6. Upkeep your self-care routine.
Mind yourself amidst the potential madness! People generally put themselves under more pressure during this month than at other times of the year; extra social events, less sleep, more rich food and often a higher intake of alcohol can all take its toll! Don’t get me wrong, these are all to be enjoyed! But try your best to maintain your regular routines also, exercise, adequate water intake, good food when possible, taking vitamins and catching up on sleep to help to keep your immune system in good shape and your energy levels in tact!

Christmas Tree


7. Be selective with your company.
It’s lovely to be thought of at this time of year, and to be invited to social occasions, but it is very easy to overcommit to events, often beyond our own limits in terms of our energy. Get-togethers are intended to be a fun experience, but if you are too tired to enjoy them, they could actually feel like a chore. Be careful not to overbook your diary, and be selective. Prioritise your time and energy for those you love, and for those who equally love and appreciate you in return.


8. It’s good to give back.
A few years ago, my family accidentally doubled up on ham when doing the food shopping. There wasn’t a hope of us ever using that amount of food over the time, so we donated the ham to a shelter. The workers at the shelter were delighted saying that this would be perfect for using for sandwiches in the days after Christmas too. I hadn’t ever considered donating food at Christmas before that point, but now knowing how a small donation can go a long way, I would encourage it. The trolleys outside of the like of Dunnes Stores are a great idea, where you can donate extra food items from your shopping to be given to The Saint Vincent de Paul Society. A seemingly small donation could make a huge difference to the Christmas of another.
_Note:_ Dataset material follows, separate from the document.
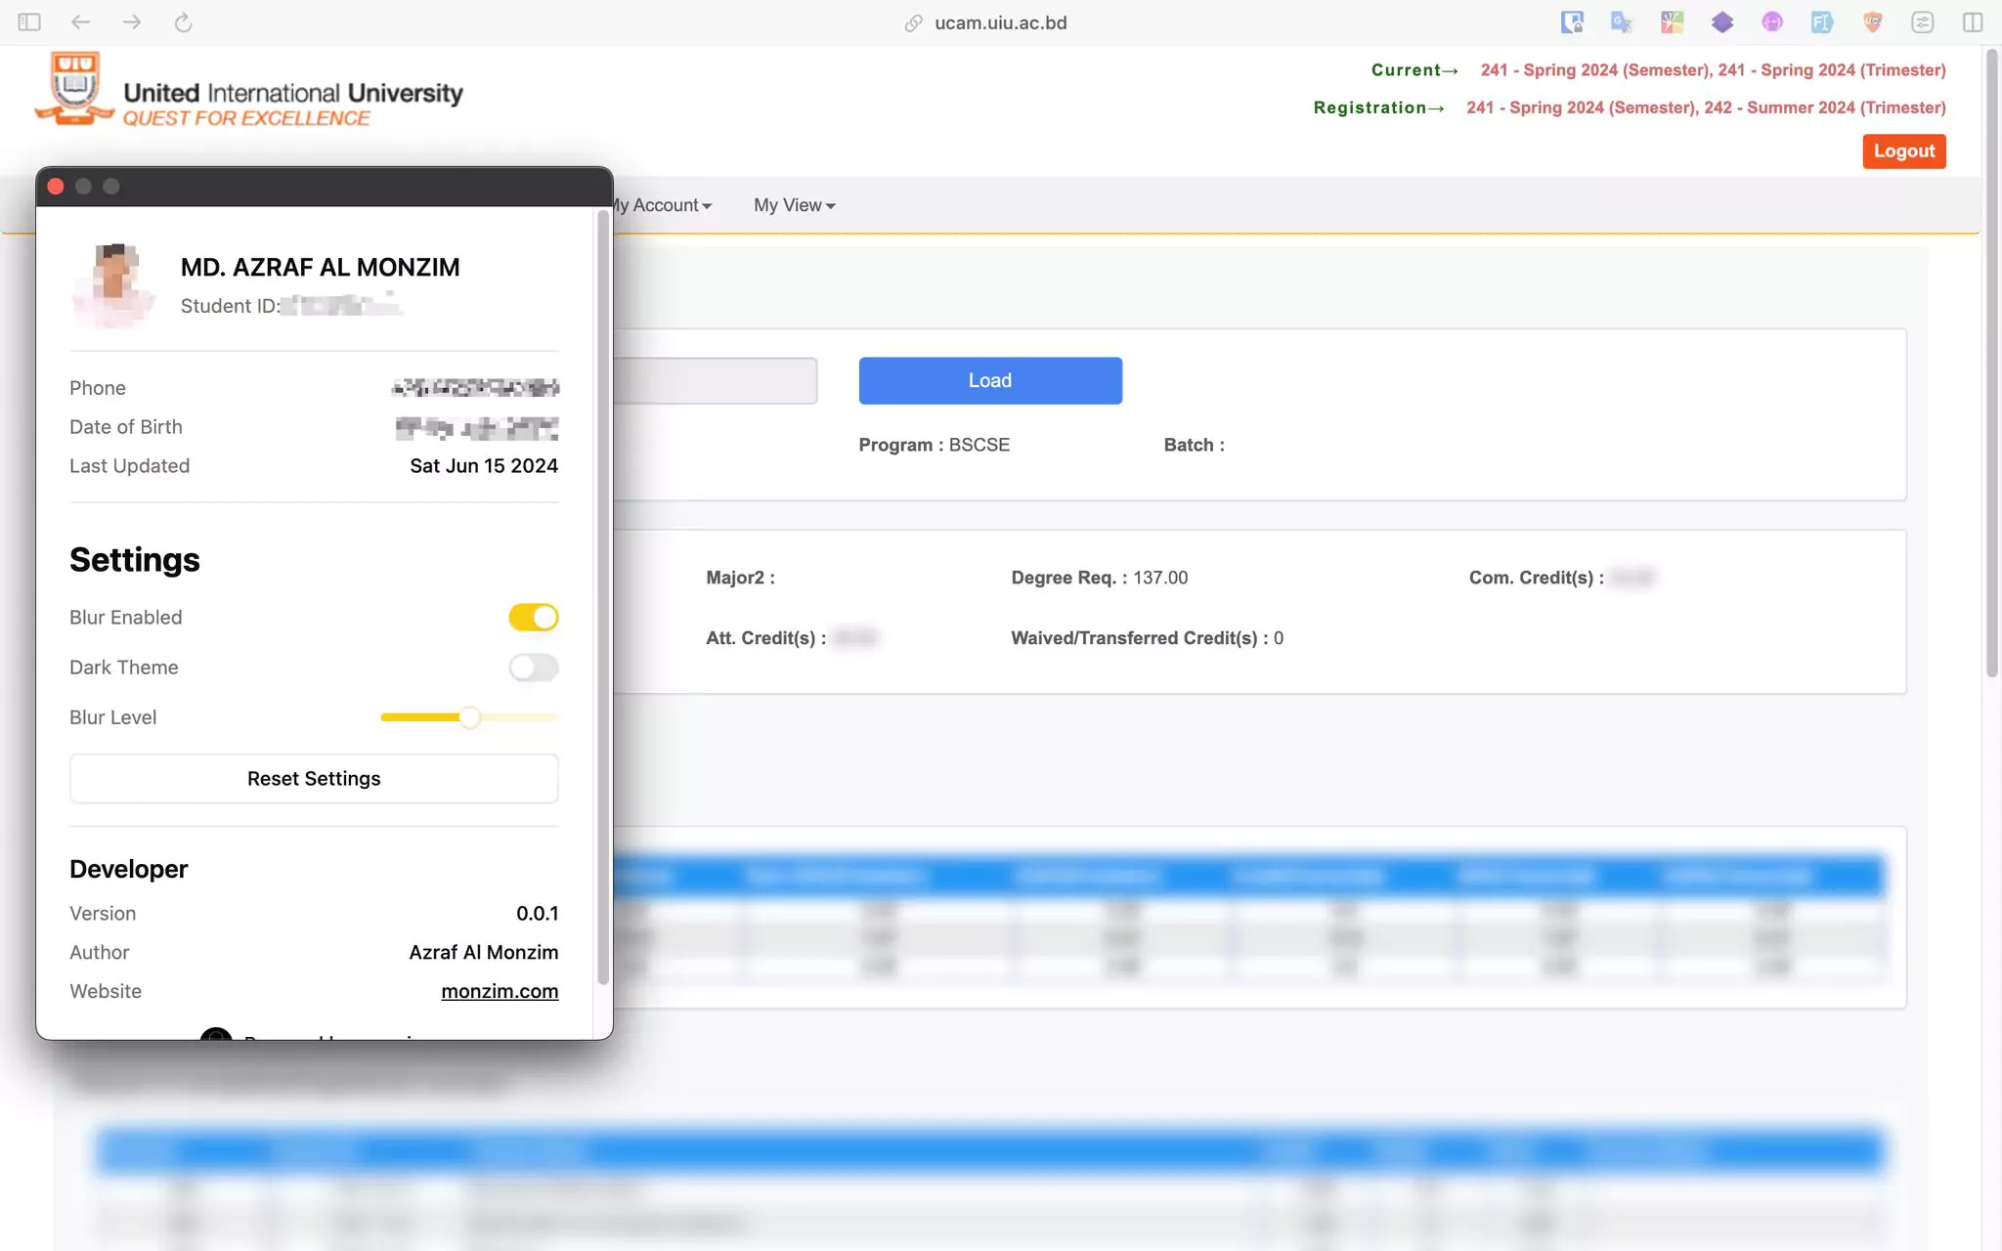2002x1251 pixels.
Task: Go back with the browser back arrow
Action: [81, 22]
9. Stop and smell the mince pies!
In all the rushing around, it is actually easy to miss out on the beautiful, subtle experiences that present themselves at this time of year. Take for instance, two people who say that they experienced the Christmas lights in town. One person may be running from shop to shop, knowing that the lights are present, but being too preoccupied with the list of shops he/she needs to rush to before closing time to be able to fully be present to truly take in the lights. The other person, may take 5 calm minutes mid-shopping to simply walk, his/her only purpose being to look around and take in the twinkling lights. Two people in the same setting, with completely different experiences. Make sure to not let the magic pass you by!


10. Christmas is for children – you included!
Indulge your own inner child and allow yourself to enjoy the fun of the season! Whether it’s watching your favourite childhood movie, or lacing your hot chocolate with a ridiculous amount of marshmallows, these are exactly the simple pleasures that this season is all about! It’s also really therapeutic for our adult-self to reconnect with our inner child, again a win-win!


11. Give yourself the gift of time.
It is an obvious one to say to take time out, but easier said than done in such a busy time! Even just set aside a few minutes a day to read, stretch, meditate or listen to your favourite music, far from the maddening crowd! The days between Christmas and New Years are ideal to take a duvet day or to give yourself an afternoon to take yourself off on an adventure to enjoy doing what truly makes you happy – just for you.


12. Be realistic and gentle with your expectations.
Sometimes this time of year can cause us to put unfair pressure on ourselves. Some people may want to create picture-perfect moments and exhaust ourselves in the process without being able to be fully present in the moment to enjoy the experience. Others may compare Christmas to times gone by and feel disappointed if the day does not live up to previous standards. More may have lost loved ones and feel that Christmas has in turn lost its sparkle a little in their absence. Try to not put pressure on yourself to force yourself to feel certain way, or to feel that your situation should be a certain way. Work with how you feel, the company you have and the setting that you are in at this very time. In doing so you can focus on making this Christmas a gentle, enjoyable experience, filled with love and the things that truly matter to yourself and your loved ones.